■ **INSTRUCTION A**
From the e-Residency contract excerpt below, list every item of information that the e-Resident consents to the PZ publicly registering about insurance coverage.

■ **SOURCE TEXT**
Section 2. Respect for Legally Protected Rights. The e-Resident shall refrain from violating all legally protected rights of all persons; including, but not limited to, refraining from a breach of this Contract.
Section 3. Identification. Upon the Effective Date of this Contract, the e-Resident (if a natural person) will be furnished with one or more identification card(s) that must be utilized as evidence of this e-Residency Permit (the e-Resident may be ejected from the PZ or detained in the event that the identification card is not furnished for inspection upon request by a person who is duly authorized to make such request).
Additionally, during the e-Residency Term, the e-Resident shall furnish the PZ with an annual sworn or certified statement, on such forms as prescribed by PZ Resolution, containing current contact information, as well as facts concerning the existence and nature of any physical presence, domicile, principal place of business, or real property interest within the jurisdictional boundaries of the PZ.
Further, the e-Resident consents to the PZ posting and authorizing the posting of information in connection with the e-Resident on the PZ Personal Registry (if a natural person) or the PZ Entity Registry (if a legal entity) regarding the adverse disposition of PZ court cases or public private arbitration proceedings in an online searchable format.
Furthermore, the e-Resident hereby:
- acknowledges that the PZ recommends e-Resident maintain a general liability insurance policy covering liability for any award issued by an arbitral tribunal of the default Arbitration Service Provider, as well as acts or omissions occurring within the PZ or otherwise arising from interactions with the PZ or any physical or e-resident of the PZ during the e-Residency Term either through the Resident’s carrier(s) of choice or through the PZ General Services Provider or its preferred carrier(s); and
- consents to the PZ publicly registering in connection with e-Resident’s identification in the PZ Personal Registry or PZ Entity Registry, as applicable, the existence or non-existence of such coverage, the identification of the carrier(s), a summary of coverage(s) and limits, and whether such coverage(s) and limits meet the minimum standards adopted by the PZ for its physical residents.

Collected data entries
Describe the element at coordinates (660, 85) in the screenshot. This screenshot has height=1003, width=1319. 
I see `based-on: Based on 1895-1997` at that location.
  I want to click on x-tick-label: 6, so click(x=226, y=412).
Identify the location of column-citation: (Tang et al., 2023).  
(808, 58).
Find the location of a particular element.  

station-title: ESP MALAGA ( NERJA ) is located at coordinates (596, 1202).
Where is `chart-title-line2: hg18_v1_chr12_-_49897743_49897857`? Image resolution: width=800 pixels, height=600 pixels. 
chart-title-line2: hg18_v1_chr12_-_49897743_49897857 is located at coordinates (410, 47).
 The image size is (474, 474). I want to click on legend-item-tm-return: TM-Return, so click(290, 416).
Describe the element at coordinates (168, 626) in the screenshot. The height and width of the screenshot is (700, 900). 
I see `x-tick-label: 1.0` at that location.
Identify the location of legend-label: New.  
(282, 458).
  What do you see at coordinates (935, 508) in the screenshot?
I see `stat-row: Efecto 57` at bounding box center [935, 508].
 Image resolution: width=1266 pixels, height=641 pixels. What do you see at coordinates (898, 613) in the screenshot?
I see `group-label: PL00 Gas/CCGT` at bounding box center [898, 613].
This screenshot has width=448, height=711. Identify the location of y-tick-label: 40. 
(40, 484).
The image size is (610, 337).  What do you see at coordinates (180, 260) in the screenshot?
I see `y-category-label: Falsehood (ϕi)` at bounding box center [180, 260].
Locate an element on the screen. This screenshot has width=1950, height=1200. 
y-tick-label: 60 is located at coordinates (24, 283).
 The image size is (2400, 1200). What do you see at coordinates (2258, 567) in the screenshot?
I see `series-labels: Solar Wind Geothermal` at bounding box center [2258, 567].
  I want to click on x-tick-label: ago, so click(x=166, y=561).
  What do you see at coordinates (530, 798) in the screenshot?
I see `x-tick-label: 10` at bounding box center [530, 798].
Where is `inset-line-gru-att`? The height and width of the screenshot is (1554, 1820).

■ **INSTRUCTION B**
In the listing above, how many lines contain the string "This"? Give only the number.

■ **EXPECTED OUTPUT A**
- The existence or non-existence of such coverage
- The identification of the carrier(s)
- A summary of coverage(s) and limits
- Whether such coverage(s) and limits meet the minimum standards adopted by the PZ for its physical residents

■ **EXPECTED OUTPUT B**
3